=== WHAT IS NEEDED ===
The records should be restated exactly from their first line through the line with "Given: Click the copy" in it.

[Saved entries]
+ + + + +
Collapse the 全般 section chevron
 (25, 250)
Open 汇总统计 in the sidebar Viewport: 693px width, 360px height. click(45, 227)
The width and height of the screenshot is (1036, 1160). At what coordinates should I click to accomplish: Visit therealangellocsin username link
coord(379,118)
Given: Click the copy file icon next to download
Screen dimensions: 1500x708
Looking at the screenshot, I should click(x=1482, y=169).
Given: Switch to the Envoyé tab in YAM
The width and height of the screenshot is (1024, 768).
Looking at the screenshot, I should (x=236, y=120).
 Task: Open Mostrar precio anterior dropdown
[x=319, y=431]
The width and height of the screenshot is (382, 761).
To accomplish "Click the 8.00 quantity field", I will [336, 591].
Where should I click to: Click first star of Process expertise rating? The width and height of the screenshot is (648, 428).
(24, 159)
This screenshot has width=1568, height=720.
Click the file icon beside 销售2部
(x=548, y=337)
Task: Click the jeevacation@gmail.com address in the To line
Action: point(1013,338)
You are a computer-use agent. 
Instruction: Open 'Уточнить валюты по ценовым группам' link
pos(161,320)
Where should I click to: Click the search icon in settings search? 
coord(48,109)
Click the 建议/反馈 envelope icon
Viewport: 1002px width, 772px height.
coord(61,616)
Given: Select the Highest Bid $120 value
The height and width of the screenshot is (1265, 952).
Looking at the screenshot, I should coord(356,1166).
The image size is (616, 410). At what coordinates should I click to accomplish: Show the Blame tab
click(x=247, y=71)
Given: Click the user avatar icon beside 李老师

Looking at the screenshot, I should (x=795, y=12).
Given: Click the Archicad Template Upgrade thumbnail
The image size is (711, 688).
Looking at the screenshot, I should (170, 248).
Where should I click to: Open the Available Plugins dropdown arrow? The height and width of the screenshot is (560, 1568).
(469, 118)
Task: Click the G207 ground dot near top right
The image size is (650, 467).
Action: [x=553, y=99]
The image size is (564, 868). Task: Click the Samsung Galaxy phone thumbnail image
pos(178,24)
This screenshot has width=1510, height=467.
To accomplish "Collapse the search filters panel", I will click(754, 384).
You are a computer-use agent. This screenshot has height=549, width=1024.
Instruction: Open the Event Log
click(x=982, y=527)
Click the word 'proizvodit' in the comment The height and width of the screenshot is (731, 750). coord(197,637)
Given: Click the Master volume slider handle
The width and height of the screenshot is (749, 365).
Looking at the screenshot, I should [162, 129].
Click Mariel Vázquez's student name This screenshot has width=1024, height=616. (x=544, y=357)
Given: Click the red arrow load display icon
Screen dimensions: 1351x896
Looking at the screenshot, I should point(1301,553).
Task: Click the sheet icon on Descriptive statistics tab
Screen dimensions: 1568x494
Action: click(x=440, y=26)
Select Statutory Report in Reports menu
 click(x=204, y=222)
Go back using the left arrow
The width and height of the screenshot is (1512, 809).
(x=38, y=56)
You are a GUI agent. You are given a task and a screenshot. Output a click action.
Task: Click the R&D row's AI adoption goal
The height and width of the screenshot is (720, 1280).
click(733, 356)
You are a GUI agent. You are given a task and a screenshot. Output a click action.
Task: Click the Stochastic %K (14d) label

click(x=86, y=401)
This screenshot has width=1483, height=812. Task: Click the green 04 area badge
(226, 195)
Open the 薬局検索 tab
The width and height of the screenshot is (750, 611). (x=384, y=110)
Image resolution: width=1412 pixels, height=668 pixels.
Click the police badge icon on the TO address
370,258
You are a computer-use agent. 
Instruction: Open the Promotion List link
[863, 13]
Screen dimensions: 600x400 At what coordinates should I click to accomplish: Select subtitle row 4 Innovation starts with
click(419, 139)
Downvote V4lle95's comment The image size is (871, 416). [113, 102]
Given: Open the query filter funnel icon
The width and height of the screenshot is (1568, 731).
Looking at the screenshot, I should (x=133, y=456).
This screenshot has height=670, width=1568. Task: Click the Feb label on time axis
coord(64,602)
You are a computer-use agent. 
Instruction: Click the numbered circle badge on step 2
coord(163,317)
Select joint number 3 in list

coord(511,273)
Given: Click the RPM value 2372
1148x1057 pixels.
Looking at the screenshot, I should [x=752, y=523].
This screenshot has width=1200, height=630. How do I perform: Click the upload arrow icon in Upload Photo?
+ + + + +
=== OUTPUT OF THE EXERCISE ===
Collapse the 全般 section chevron
 (25, 250)
Open 汇总统计 in the sidebar Viewport: 693px width, 360px height. click(45, 227)
The width and height of the screenshot is (1036, 1160). At what coordinates should I click to accomplish: Visit therealangellocsin username link
coord(379,118)
Given: Click the copy file icon next to download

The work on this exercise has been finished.